A grower within the cooperative brings his grape to market at the point of peak ripeness in September/early october taking into account potentially damaging inclimate weather. The grapes are weighed and computer tested for several elements that determine the grape’s value, including sugar level and polyphenols. Unlike a place like Napa where high sugar levels are a problem, the opposite is the case in Barbaresco’s slower ripening climate, You want proof of climate change, just talk to a grower of Nebbiolo that has seen alcohol degrees rise steadily over the past 20 years. The value of the grape is determined by these measured levels and the monetary range is quite wide, from 3-5 Euros per pound. This reward system gives growers a great incentive to do right in the vineyards and produce the best fruit possible, which for a traditionally made wine is most of the battle.
The grapes are weighed and valued in the town square just 100 feet from the tower, then destemmed, crushed and pumped down into the basement of the facility where fermentation and aging takes place. The facility is a no-nonsense operation and technology is kept to an absolute minimum. No small oak barrels or “barrique” just stainless steel, huge cement vats and large Slovenian oak casks known as Botti. The trademarks of Produttori is their traditional winemaking technique that brilliantly display the differences between growing sites and vintage.

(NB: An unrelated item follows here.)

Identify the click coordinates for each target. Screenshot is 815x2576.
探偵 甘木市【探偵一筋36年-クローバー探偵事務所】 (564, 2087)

There is a saying that goes to the effect: Angelo Gaja that made the world know Barbaresco but it was Produttori that made the world drink it. Barbaresco is not typically a very affordable bottle, but Produttori’s prices have always been astonishingly reasonable. Aldo’s answer to why this is the case was very clear and I should note was told with great respect to his industry peers, especially his former employer of 5 years, Mr. Gaja. Some winemakers can choose to hold back wines if they don’t sell during bad economic conditions. The lean running, profit sharing cooperative doesn’t have this luxury and needs steady funds to pay growers for the next harvest.
Great use of the Fast nickel, Slow dime concept.
Aldo along with his right hand man Luca led us to a modest tasting room with walls lined with arial photographs of all of the growing sites. What really caught my eye was the lineup of all 9 PDB Barbaresco crus from 2005 waiting to be tasted! I’ve had the crus before but never all at once.
Aldo tasted us through all nine while circling the room showing us how different exposures to sun, soil type and the adjacent Tanaro River create vastly different bottlings. My personal favorite was thePaje that was drinking beautifully already.
David Rosoff told me the other night at Mozza that Aldo Vacca taught him more about Barbaresco in 20 minutes than he had learned in his entire life. For David, thats probably a bit of an exaggeration but in my case is was too true.